By Staff Reporters
Hospitals this year are seeing more red than black as growing financial challenges, like spiked labor costs and inflation on medical supplies, puts them on pace to have the worst financial performance into the pandemic thus far.
More than half of hospitals (53% of more than 900 sampled) are projected to have negative margins by the end of the year, compared to 39% in 2019, according to a September report from management consulting firm Kaufman Hall, on behalf of AHA. The firm put the median operating margin for hospitals at about -1%, which could mean service cuts, and for more vulnerable hospitals, including rural ones, closing their doors.

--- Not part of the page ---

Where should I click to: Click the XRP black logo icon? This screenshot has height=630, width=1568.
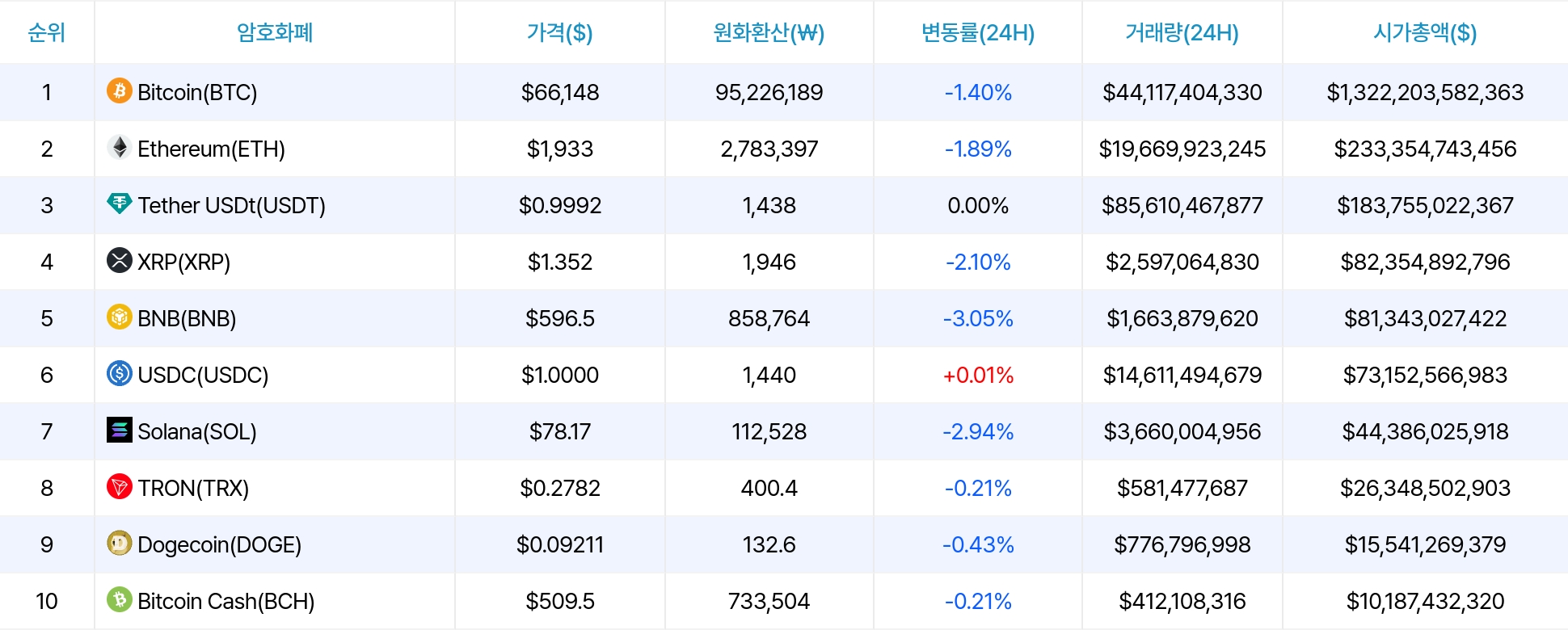click(120, 260)
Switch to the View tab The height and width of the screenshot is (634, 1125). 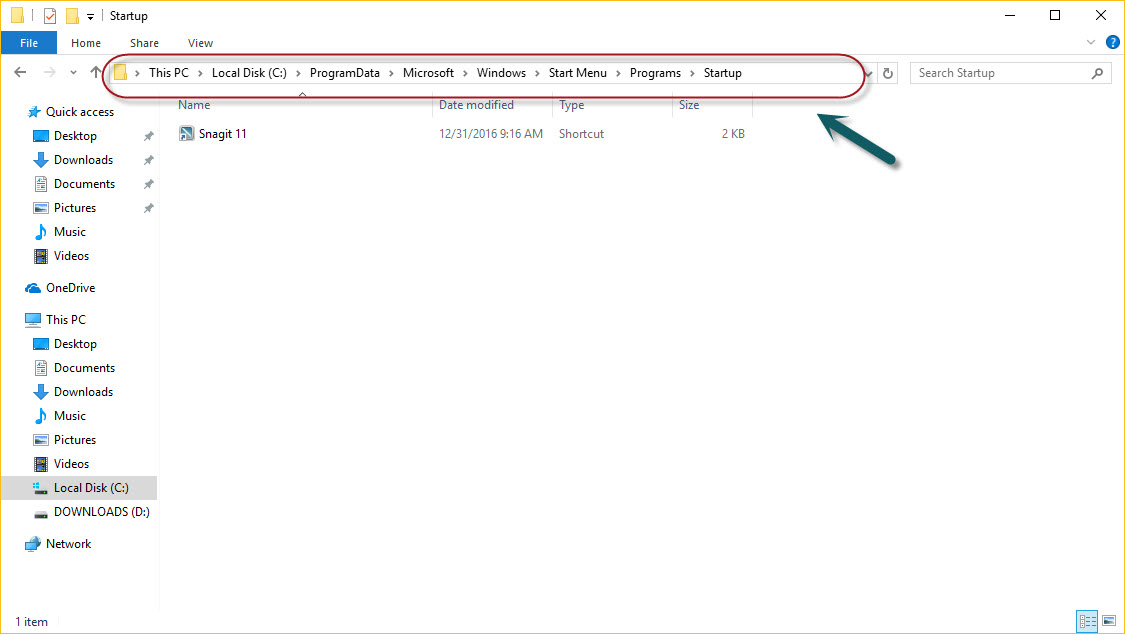(200, 43)
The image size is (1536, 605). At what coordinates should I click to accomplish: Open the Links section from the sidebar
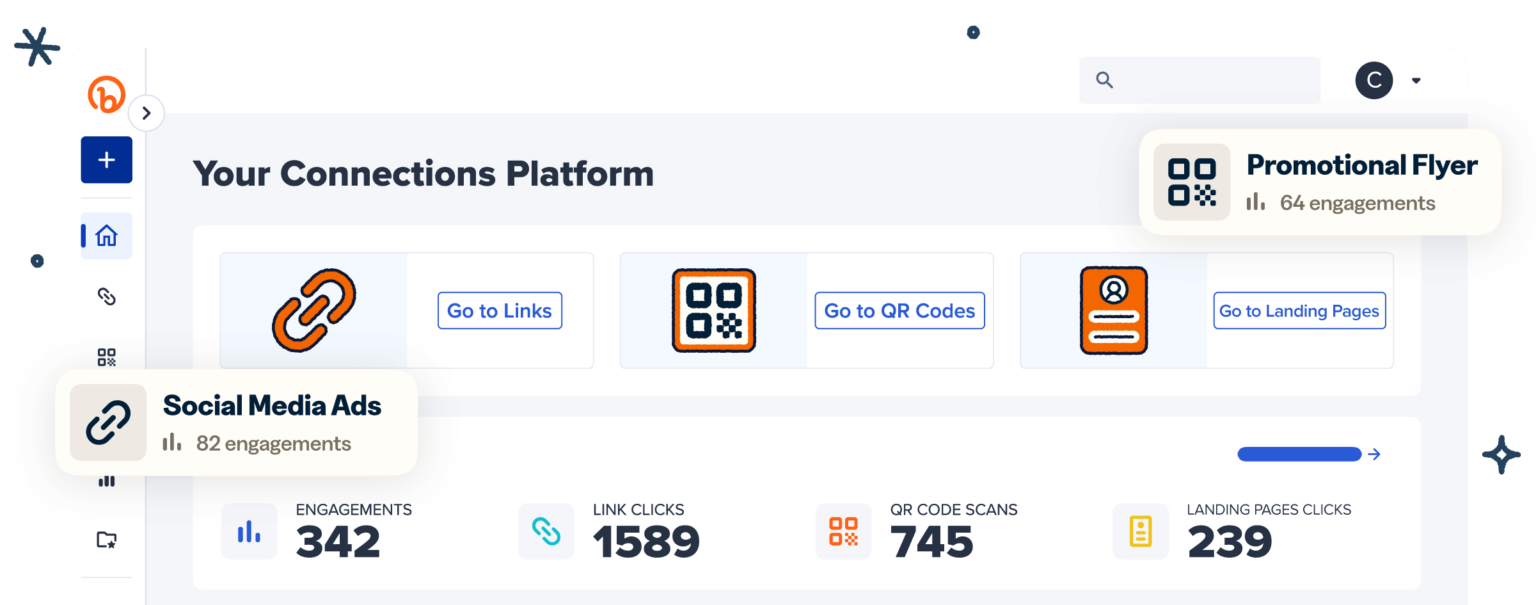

But why is the financial outlook so bleak for hospitals? A few factors are conspiring:
Labor costs: The top reasons hospitals are struggling financially in 2022 are “labor, labor, and labor,” said Kevin Holloran, senior director at Fitch Ratings. The healthcare labor shortage doesn’t just extend to nurses, but across the board.
Rising supply prices: Blame inflation. AHA reported that the “costs for energy, resins, cotton, and most metals surged in excess of 30%” between fall 2020 and early 2022.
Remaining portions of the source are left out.